TEXT SEGMENT
/---

The West has demanded that the Kremlin disown the rebellion in eastern Ukraine. While Putin may despise the ragtag band of retired Russian officers and Moscow political consultants that have helped foment the mutiny, it would be hard for him to distance himself from them without denting his support base.

The Malaysian plane disaster, however, could offer a face-saving way of publicly condemning the rebel leadership. If an international investigation confirms that the missile that downed the plane on July 17 was launched by the rebels, Putin may say that Russia can't support those who were responsible for the tragic death of nearly 300 innocent people. Such a statement could pave the way for talks.

MORE SANCTIONS PROVOKE TOUGH RESPONSE

Putin possibly fears that any concessions would only lead to more Western pressure and may choose to remain defiant. If he keeps refusing to distance himself from the rebels, the West will remain reluctant to engage in any talks. Fighting in the east, which already involves heavy artillery and rockets pummeling residential areas, will raise the pressure on Putin to intervene militarily.

Putin is already facing scathing criticism in Russian nationalist publications and online forums for betraying Russian speakers in Ukraine by failing to send in the army.

At some point, fearing that the damage to his popularity could become irreparable, Putin may send more weapons to the rebels. More Western sanctions will not stop his hand, but rather may push him into a situation where any compromise would look like kowtowing to the West.

Pressed against the wall, Putin may even decide to send troops into Ukraine. They would likely crush the weak and disorganized Ukrainian military within days. The West would be unlikely to intervene militarily, but it would freeze virtually all ties with Moscow, sending the Russian economy into a tailspin. Living standards will plummet quickly, possibly spawning social unrest.

GROWING TURMOIL, UNPREDICTABLE CONSEQUENCES

Some in the West may hope that the sanctions will encourage members of the Russian elites as well as the broad public to demand a change of course.

However, the tightly controlled Russian political system leaves little room for dissent. Billionaire tycoons, some of whom have close personal links to Putin, stand to lose a lot from Western sanctions and would like Putin to soften his policy. But hopes that they may somehow persuade the president to pull out of confrontation seem futile, as the oligarchs are too scared to form any kind of united group, and official loyalties are closely controlled by Putin's fellow KGB veterans who dominate the officialdom.

Many in Washington expected Putin's businessmen friends who were hit by U.S. sanctions in March to push him toward de-escalation. The opposite has happened. Instead of encouraging a pro-Western opposition, more sanctions will likely further strengthen the Kremlin hawks, who may push Putin toward an even more confrontational and isolationist course.

In a sense, the Russian leader has become hostage to his own propaganda that has cast the West as an enemy of Russia.

Putin's approval ratings so far have remained high, but if the economy starts collapsing under the brunt of Western sanctions his popularity would dwindle quickly. It doesn't mean, though, that pro-Western democratic forces would have any chance to expand their presence on Russia's political scene.

Amid the war in Ukraine and Western sanctions, the weak and disorganized Russian liberals have become increasingly marginalized, while extreme nationalist forces have strengthened considerably.

Economic meltdown would further allow nationalist groups to expand their sway, and Russian volunteers now fighting in eastern Ukraine may become an explosive element in a changing political equation.

The prospect of potential unrest could re-ignite fears that accompanied the 1991 Soviet collapse. Thousands of nuclear warheads, smoldering conflicts between a myriad of ethnic groups, separatist movements and crumbling industrial infrastructure that could lead to technological disasters make any instability in Russia deadly dangerous for the rest of the world.

___

Isachenkov has covered Russia and other ex-Soviet nations for the AP since 1992.

\---

SOURCE DATA

/---

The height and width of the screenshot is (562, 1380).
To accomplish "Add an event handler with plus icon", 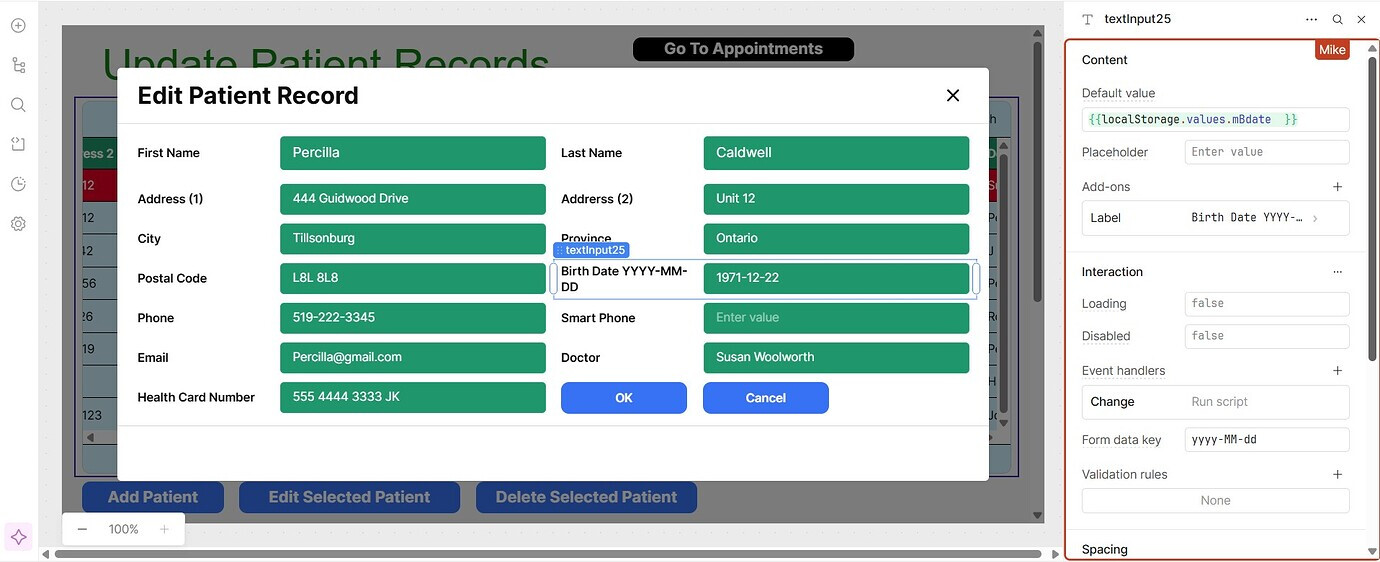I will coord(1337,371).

\---
/---

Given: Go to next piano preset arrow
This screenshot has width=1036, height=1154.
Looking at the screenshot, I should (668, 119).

\---

TASK A
Please set down the passage from the analysis on Putin and Western sanctions, starting with "However, the tightly" and going on through "and isolationist course.".
TASK B
Answer these questions from the analysis on Putin and Western sanctions.
(i) On what date was the Malaysian plane downed?
(ii) In what month were Putin's businessmen friends hit by U.S. sanctions?
(iii) Since what year has Isachenkov covered Russia and other ex-Soviet nations for the AP?

ANSWER SPACE A
However, the tightly controlled Russian political system leaves little room for dissent. Billionaire tycoons, some of whom have close personal links to Putin, stand to lose a lot from Western sanctions and would like Putin to soften his policy. But hopes that they may somehow persuade the president to pull out of confrontation seem futile, as the oligarchs are too scared to form any kind of united group, and official loyalties are closely controlled by Putin's fellow KGB veterans who dominate the officialdom.

Many in Washington expected Putin's businessmen friends who were hit by U.S. sanctions in March to push him toward de-escalation. The opposite has happened. Instead of encouraging a pro-Western opposition, more sanctions will likely further strengthen the Kremlin hawks, who may push Putin toward an even more confrontational and isolationist course.

ANSWER SPACE B
(i) July 17
(ii) March
(iii) 1992